• Exercise
Skip the images and copy each record exactly as written.

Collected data
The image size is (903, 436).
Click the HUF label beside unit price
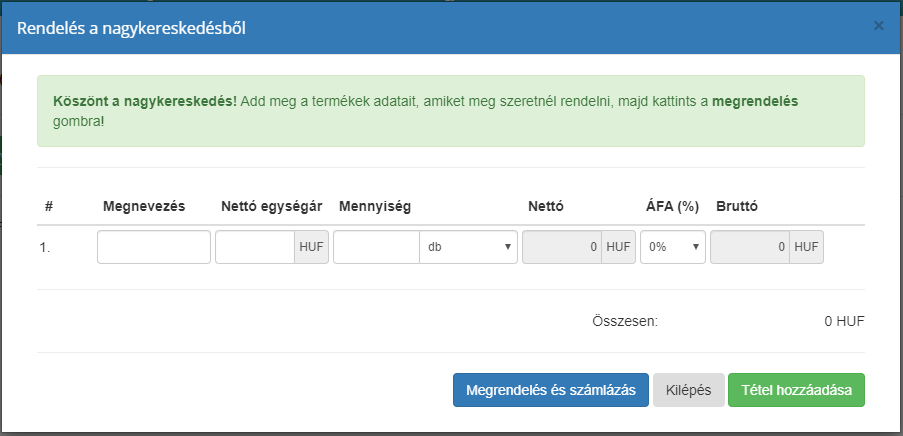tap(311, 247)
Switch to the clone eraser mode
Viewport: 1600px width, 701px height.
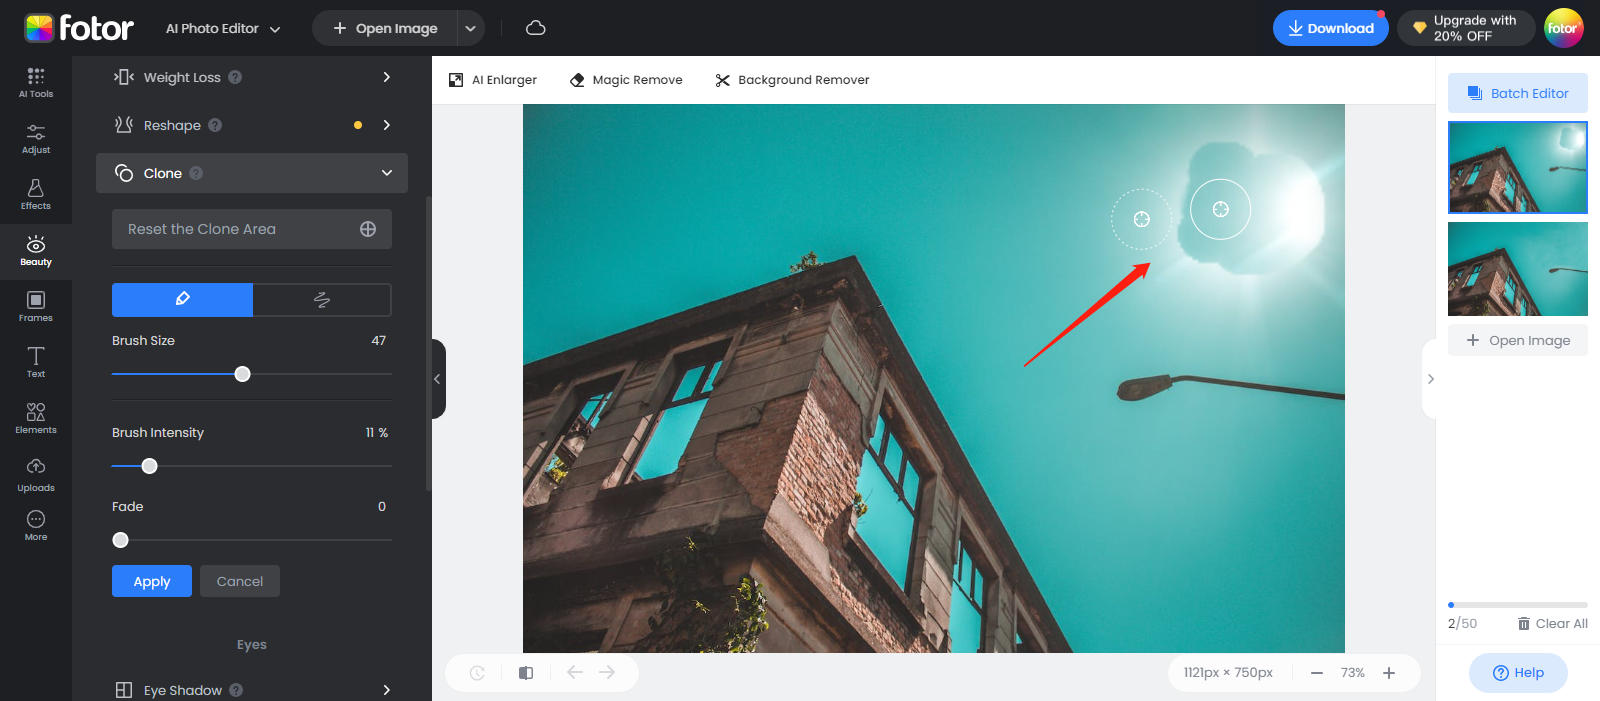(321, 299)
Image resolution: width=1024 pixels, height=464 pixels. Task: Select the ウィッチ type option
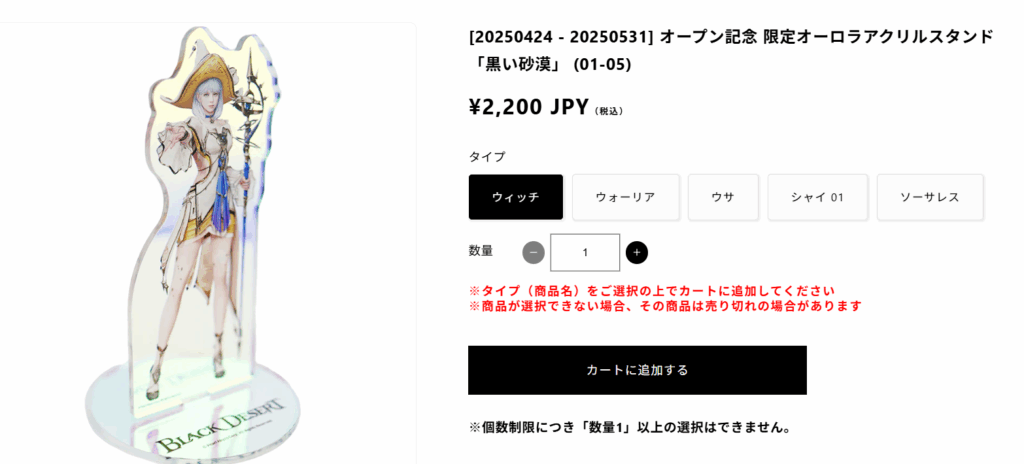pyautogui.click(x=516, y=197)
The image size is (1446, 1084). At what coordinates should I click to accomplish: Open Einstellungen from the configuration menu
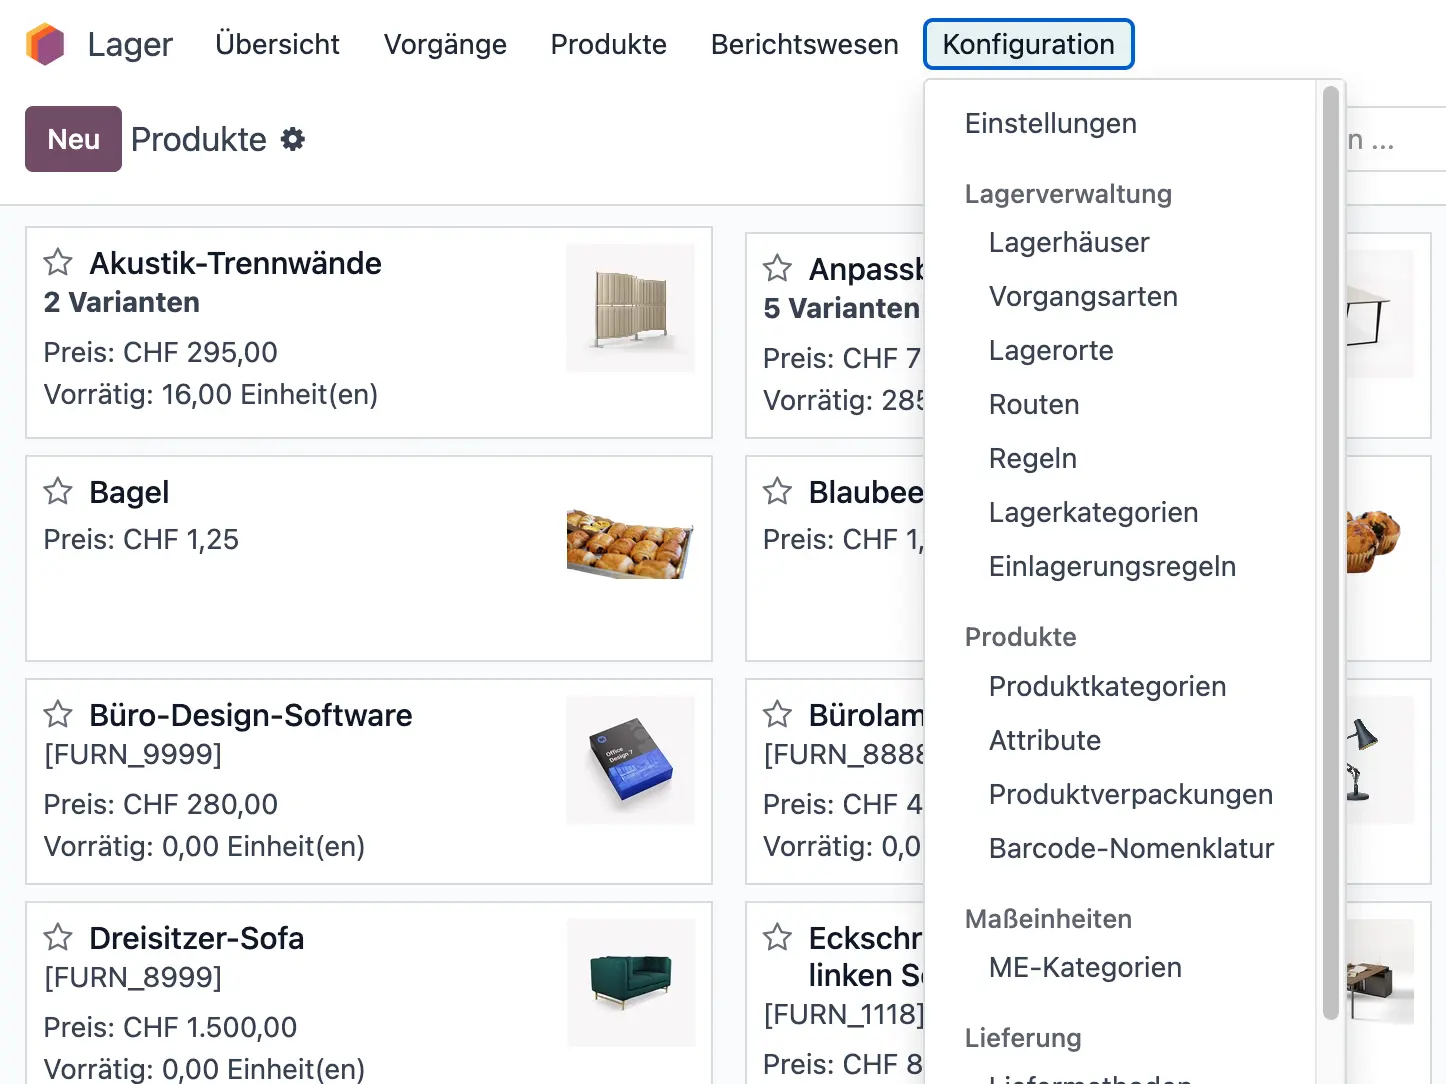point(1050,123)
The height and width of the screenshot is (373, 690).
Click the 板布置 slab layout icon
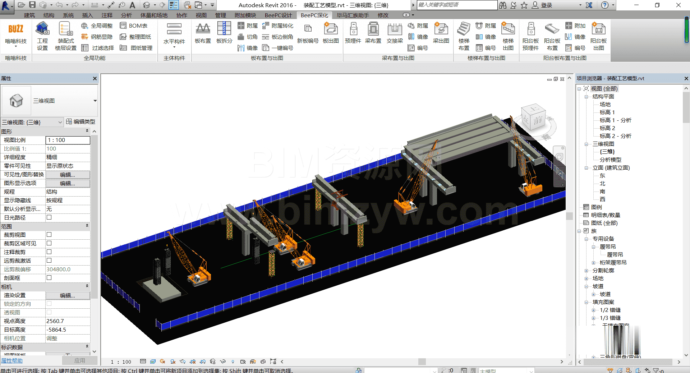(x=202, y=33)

• Answer section
The image size is (903, 436).
Click the HUF label beside unit price
tap(311, 247)
Switch to the clone eraser mode
Viewport: 1600px width, 701px height.
(321, 299)
Image resolution: width=1024 pixels, height=464 pixels. Task: Select the ウィッチ type option
pyautogui.click(x=516, y=197)
The image size is (1446, 1084). At what coordinates should I click to accomplish: Open Einstellungen from the configuration menu
point(1050,123)
The height and width of the screenshot is (373, 690).
Click the 板布置 slab layout icon
(x=202, y=33)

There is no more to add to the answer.